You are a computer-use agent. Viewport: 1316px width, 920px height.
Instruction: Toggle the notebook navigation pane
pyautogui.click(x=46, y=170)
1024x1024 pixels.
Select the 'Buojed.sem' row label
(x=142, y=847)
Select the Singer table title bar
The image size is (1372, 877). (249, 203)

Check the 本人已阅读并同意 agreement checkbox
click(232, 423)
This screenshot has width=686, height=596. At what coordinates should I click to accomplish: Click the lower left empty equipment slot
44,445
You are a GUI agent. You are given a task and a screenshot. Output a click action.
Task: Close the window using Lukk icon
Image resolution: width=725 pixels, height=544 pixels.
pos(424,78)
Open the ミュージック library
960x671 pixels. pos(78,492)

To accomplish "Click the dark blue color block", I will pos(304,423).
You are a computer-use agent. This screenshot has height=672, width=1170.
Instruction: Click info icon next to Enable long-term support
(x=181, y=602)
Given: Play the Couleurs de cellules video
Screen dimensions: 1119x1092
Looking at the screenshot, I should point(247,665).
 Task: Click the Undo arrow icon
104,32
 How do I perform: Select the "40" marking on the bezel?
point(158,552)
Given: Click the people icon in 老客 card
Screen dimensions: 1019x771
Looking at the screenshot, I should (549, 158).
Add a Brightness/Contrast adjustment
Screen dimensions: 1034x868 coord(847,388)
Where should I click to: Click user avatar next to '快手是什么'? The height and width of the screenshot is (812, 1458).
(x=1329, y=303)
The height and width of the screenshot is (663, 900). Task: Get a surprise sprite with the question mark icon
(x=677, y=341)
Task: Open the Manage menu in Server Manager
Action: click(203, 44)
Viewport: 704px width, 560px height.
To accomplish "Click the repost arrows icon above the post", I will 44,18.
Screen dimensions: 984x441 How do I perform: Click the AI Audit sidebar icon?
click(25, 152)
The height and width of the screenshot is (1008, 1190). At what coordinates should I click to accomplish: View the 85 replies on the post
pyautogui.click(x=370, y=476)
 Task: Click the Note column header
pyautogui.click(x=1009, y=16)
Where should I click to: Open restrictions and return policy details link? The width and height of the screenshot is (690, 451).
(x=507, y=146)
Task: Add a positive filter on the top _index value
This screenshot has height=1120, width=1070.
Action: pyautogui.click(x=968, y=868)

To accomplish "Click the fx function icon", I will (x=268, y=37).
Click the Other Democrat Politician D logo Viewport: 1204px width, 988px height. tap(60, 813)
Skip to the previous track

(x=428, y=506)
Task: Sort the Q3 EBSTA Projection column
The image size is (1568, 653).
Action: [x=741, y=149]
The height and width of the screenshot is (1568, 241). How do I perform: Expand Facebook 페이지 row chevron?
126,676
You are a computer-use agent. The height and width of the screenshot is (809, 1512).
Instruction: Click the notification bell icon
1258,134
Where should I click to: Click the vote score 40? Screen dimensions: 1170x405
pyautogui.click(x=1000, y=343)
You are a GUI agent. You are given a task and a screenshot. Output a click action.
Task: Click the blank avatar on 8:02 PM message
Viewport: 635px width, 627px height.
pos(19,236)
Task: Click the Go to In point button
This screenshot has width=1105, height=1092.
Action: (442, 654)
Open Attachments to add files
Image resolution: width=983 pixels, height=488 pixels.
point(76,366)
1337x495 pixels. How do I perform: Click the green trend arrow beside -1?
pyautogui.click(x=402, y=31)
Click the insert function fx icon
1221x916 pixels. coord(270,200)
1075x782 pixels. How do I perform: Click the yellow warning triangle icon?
══════════
_About this exercise_: Extract all of the material exactly as it is written.

_Your response_:
You are a computer-use agent. Viewport: 1316px width, 920px height.
Instruction: Toggle the notebook navigation pane
pyautogui.click(x=46, y=170)
1024x1024 pixels.
Select the 'Buojed.sem' row label
(x=142, y=847)
Select the Singer table title bar
The image size is (1372, 877). (249, 203)

Check the 本人已阅读并同意 agreement checkbox
click(232, 423)
This screenshot has width=686, height=596. At what coordinates should I click to accomplish: Click the lower left empty equipment slot
44,445
You are a GUI agent. You are given a task and a screenshot. Output a click action.
Task: Close the window using Lukk icon
Image resolution: width=725 pixels, height=544 pixels.
pos(424,78)
Open the ミュージック library
960x671 pixels. pos(78,492)

To accomplish "Click the dark blue color block", I will pos(304,423).
You are a computer-use agent. This screenshot has height=672, width=1170.
Instruction: Click info icon next to Enable long-term support
(x=181, y=602)
Given: Play the Couleurs de cellules video
Screen dimensions: 1119x1092
Looking at the screenshot, I should point(247,665).
 Task: Click the Undo arrow icon
104,32
 How do I perform: Select the "40" marking on the bezel?
point(158,552)
Given: Click the people icon in 老客 card
Screen dimensions: 1019x771
Looking at the screenshot, I should (549, 158).
Add a Brightness/Contrast adjustment
Screen dimensions: 1034x868 coord(847,388)
Where should I click to: Click user avatar next to '快手是什么'? The height and width of the screenshot is (812, 1458).
(x=1329, y=303)
The height and width of the screenshot is (663, 900). Task: Get a surprise sprite with the question mark icon
(x=677, y=341)
Task: Open the Manage menu in Server Manager
Action: click(203, 44)
Viewport: 704px width, 560px height.
To accomplish "Click the repost arrows icon above the post", I will 44,18.
Screen dimensions: 984x441 How do I perform: Click the AI Audit sidebar icon?
click(25, 152)
The height and width of the screenshot is (1008, 1190). At what coordinates should I click to accomplish: View the 85 replies on the post
pyautogui.click(x=370, y=476)
 Task: Click the Note column header
pyautogui.click(x=1009, y=16)
Where should I click to: Open restrictions and return policy details link? The width and height of the screenshot is (690, 451).
(x=507, y=146)
Task: Add a positive filter on the top _index value
This screenshot has height=1120, width=1070.
Action: pyautogui.click(x=968, y=868)

To accomplish "Click the fx function icon", I will (x=268, y=37).
Click the Other Democrat Politician D logo Viewport: 1204px width, 988px height. tap(60, 813)
Skip to the previous track

(x=428, y=506)
Task: Sort the Q3 EBSTA Projection column
The image size is (1568, 653).
Action: [x=741, y=149]
The height and width of the screenshot is (1568, 241). How do I perform: Expand Facebook 페이지 row chevron?
126,676
You are a computer-use agent. The height and width of the screenshot is (809, 1512).
Instruction: Click the notification bell icon
1258,134
Where should I click to: Click the vote score 40? Screen dimensions: 1170x405
pyautogui.click(x=1000, y=343)
You are a GUI agent. You are given a task and a screenshot. Output a click action.
Task: Click the blank avatar on 8:02 PM message
Viewport: 635px width, 627px height.
pos(19,236)
Task: Click the Go to In point button
This screenshot has width=1105, height=1092.
Action: (442, 654)
Open Attachments to add files
Image resolution: width=983 pixels, height=488 pixels.
point(76,366)
1337x495 pixels. How do I perform: Click the green trend arrow beside -1?
pyautogui.click(x=402, y=31)
Click the insert function fx icon
1221x916 pixels. coord(270,200)
1075x782 pixels. How do I perform: Click the yellow warning triangle icon?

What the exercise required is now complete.